▶ [Provided text]:
....
Stoltenberg also demanded Russia remove its troops from Ukraine, Georgia, and Moldova—a likely nonstarter for Russia, given its penchant for fomenting frozen conflicts and propping up artificial breakaway provinces in those countries to wield its geopolitical influence over its neighbors.

Some hope for diplomacy? But there may be room for common ground on the other proposals, current and former U.S. and NATO officials told SitRep.

The hope is these proposals can be a starting point for gradually defusing tensions over Ukraine, though Washington and the rest of its NATO allies have resoundingly rejected Moscow’s demand to permanently close the door on NATO expansion to new members, namely Ukraine.

Still, NATO members are bracing for another war in Europe if Russian forces cross the border with Ukraine. Washington and NATO allies—most notably Britain, Canada, and the Baltic states—have ramped up shipments of defensive military equipment to Ukraine. The United States has also put 8,500 troops on standby to deploy to Eastern Europe on short notice to shore up NATO’s eastern flank (though there are no plans to send U.S. troops to Ukraine).

Let’s Get Personnel

Biden has announced John Godfrey, the State Department’s acting counterterrorism envoy, to be the next U.S. ambassador to Sudan. (We first reported that Godfrey was the likely pick back in July.)

Career diplomat Michael Adler has been selected to be U.S. ambassador to South Sudan.

On the Button

What should be high on your radar, if it isn’t already.
....
(Stored data)
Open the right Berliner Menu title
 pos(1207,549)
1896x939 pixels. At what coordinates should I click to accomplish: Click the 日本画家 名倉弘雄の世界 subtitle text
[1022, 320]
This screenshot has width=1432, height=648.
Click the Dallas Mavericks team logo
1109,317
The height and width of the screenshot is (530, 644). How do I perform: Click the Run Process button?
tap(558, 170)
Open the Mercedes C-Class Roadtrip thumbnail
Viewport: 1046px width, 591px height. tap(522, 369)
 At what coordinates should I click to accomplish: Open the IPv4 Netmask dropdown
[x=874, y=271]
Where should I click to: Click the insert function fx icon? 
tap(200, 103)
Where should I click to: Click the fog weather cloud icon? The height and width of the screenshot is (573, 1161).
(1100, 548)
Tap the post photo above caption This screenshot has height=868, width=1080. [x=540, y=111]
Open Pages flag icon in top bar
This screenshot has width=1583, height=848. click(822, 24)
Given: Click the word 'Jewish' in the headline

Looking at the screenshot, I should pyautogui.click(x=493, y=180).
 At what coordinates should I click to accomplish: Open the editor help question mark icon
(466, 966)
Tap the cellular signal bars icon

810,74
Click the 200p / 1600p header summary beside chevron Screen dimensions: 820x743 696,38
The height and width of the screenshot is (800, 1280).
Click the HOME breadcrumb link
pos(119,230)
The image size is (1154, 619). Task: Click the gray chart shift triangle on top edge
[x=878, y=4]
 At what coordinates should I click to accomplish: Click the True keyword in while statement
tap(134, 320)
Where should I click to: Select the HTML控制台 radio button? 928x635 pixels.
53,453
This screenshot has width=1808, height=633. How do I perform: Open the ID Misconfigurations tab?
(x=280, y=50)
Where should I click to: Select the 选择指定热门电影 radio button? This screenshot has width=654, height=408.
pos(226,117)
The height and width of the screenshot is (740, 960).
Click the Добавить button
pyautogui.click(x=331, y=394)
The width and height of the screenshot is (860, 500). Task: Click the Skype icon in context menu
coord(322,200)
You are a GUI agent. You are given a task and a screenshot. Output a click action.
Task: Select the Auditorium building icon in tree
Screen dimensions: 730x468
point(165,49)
....
▶ [Complete the following]:
a) In the news excerpt on NATO, Russia, and Ukraine, how many U.S. troops has the United States put on standby to deploy to Eastern Europe?
b) Reproduce the news excerpt on NATO, Russia, and Ukraine word for word, starting with "Stoltenberg also demanded" and going on through "officials told SitRep.".
c) Proceed with the news excerpt on NATO, Russia, and Ukraine, picking up right after its final sentence.

▶ [Solved tasks]:
a) 8,500 troops.

b)
Stoltenberg also demanded Russia remove its troops from Ukraine, Georgia, and Moldova—a likely nonstarter for Russia, given its penchant for fomenting frozen conflicts and propping up artificial breakaway provinces in those countries to wield its geopolitical influence over its neighbors.

Some hope for diplomacy? But there may be room for common ground on the other proposals, current and former U.S. and NATO officials told SitRep.

c)
Barely hanging on. Afghanistan is “hanging by a thread,” United Nations Secretary-General António Guterres told the U.N. Security Council on Wednesday, as he pushed for countries to allow lifesaving transactions with the Taliban-ruled nation that is fast becoming the world’s largest humanitarian crisis. Guterres is calling for more legal assurances for financial institutions and commercial partners to safely work with humanitarian groups without breaching sanctions. Nearly $10 billion in Afghan central bank reserves have been frozen overseas since the Taliban took power last August.

Knock-down, drag-out. Ukraine is trying to speed up training of legions of new civilian defense militias to cover the Ukrainian military’s back if Russia launches a renewed invasion of the country, as the Biden administration expects. Jack reports that Ukrainian Defense Minister Oleksii Reznikov has given the go-ahead to a plan to train 130,000 new defenders within a matter of weeks. “The best way to protect Ukraine from further military escalation on the part of the Russian Federation is to set conditions under which the aggressor will suffer unacceptable losses and will not be able to attain its goal,” Reznikov said in a nine-page memo seen by Foreign Policy.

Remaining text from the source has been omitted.